I was somewhat nettled at his tone, three parts jesting, and not above a quarter respectful; and I replied, wishing to return sarcasm with sarcasm—

“I shall follow you, Mr. Naggett, if I want to be well with them.”

Such delicate thrusts were completely thrown away upon my friend’s proof-armour of self-conceit.

“You might do worse, sir,” said he, in perfect good faith. “I’m riding a real good one to-day. Go as fast as he likes, he can; and jump! He’d jump a town, if you’d put him at it! I know whose fault it will be if we get thrown out to-day. Your health, Miss Lushington. What, Ike! be the hounds come already?”

The latter question was addressed to my old acquaintance, the earth-stopper, who with many a low salaam, and a gentlemanlike air of excusing himself, which he had acquired in his palmy days with “The Flamers,” and never completely shaken off, now sidled into the Bar.

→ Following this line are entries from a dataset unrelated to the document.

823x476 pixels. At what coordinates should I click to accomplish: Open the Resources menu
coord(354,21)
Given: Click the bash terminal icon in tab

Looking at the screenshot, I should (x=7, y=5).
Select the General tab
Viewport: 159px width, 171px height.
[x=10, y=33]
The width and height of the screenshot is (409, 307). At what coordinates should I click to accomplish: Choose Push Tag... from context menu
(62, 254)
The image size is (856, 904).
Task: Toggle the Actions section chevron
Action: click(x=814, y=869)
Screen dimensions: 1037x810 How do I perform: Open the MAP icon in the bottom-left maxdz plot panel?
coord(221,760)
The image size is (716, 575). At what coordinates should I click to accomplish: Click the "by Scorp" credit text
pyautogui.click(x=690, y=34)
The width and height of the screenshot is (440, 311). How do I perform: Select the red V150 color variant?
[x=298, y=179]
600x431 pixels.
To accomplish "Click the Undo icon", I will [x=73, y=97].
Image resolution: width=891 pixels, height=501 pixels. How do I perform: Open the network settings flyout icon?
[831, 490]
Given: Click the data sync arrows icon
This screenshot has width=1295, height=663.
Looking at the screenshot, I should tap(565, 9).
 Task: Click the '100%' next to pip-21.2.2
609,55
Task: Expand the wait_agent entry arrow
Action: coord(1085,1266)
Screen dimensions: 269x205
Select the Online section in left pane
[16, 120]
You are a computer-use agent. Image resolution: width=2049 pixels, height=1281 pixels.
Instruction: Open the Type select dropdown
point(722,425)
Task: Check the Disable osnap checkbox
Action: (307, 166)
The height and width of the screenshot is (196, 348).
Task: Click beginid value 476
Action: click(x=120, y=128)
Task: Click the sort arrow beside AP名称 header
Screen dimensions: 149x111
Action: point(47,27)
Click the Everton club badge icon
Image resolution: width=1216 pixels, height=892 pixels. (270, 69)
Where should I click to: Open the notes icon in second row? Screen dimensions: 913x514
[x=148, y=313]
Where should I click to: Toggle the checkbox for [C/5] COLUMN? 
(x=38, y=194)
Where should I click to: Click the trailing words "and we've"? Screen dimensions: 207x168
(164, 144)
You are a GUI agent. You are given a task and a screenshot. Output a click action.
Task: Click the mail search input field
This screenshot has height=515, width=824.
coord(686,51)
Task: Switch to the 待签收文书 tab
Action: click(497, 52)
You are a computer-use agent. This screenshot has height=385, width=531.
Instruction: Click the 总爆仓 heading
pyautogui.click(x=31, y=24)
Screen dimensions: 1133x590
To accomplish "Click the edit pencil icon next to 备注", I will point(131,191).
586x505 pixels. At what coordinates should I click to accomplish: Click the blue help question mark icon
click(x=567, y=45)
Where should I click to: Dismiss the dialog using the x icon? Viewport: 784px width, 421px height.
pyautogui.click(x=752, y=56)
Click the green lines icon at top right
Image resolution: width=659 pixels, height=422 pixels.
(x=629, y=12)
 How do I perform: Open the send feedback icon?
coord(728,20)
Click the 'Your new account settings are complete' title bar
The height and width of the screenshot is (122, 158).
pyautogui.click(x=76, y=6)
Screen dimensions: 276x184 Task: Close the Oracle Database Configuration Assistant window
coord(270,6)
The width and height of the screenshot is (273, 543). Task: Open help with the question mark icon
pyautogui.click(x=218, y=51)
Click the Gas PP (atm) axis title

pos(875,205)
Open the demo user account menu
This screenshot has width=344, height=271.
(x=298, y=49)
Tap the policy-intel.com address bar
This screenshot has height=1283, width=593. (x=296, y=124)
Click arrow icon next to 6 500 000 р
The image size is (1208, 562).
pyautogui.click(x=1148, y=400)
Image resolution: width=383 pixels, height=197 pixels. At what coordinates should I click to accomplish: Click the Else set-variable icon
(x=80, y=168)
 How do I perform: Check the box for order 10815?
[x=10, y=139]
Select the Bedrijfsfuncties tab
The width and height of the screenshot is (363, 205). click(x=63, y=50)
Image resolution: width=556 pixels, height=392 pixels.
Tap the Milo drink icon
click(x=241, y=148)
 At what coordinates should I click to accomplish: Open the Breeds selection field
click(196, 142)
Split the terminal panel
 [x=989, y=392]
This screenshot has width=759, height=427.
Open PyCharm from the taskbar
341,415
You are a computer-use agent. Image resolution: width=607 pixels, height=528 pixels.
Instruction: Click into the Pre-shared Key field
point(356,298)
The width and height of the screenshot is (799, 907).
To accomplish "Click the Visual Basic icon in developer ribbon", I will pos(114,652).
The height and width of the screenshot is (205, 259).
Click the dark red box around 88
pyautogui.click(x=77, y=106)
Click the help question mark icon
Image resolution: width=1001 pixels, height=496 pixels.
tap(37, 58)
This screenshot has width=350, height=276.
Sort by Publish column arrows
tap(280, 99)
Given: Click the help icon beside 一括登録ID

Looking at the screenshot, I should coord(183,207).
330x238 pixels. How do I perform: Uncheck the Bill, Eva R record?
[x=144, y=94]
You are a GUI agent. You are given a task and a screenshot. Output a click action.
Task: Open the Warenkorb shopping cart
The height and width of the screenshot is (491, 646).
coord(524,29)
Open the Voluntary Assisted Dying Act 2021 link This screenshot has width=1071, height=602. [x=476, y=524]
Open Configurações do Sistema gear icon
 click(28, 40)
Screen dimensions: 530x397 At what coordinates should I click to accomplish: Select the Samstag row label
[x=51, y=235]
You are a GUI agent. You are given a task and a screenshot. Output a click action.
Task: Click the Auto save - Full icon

“They’re not half-a-mile behind,” said the old man; and then turned to me, with a “Beg your pardon, sir,” as if to apologise that he had addressed the other first. I accepted the implied compliment; and could do no less in return than ask the veteran “What would he have to drink?”

“A little gin, if you please, sir,” replied old Ike, passing the back of his hand across his mouth. And I saw his wasted features glow and his eyes brighten, as the liquid fire descended to those regions which people who are no anatomists call the “cockles of the heart.” He was still a wonderfully tough old specimen, this earth-stopper. Last night he had been his rounds on a shaggy white pony that looked like the ghost of a horse in the dim moonlight; and to-day, having already walked half-a-dozen miles or so before breakfast, he would follow the hounds for several hours on foot, and be ready again for his work by nightfall.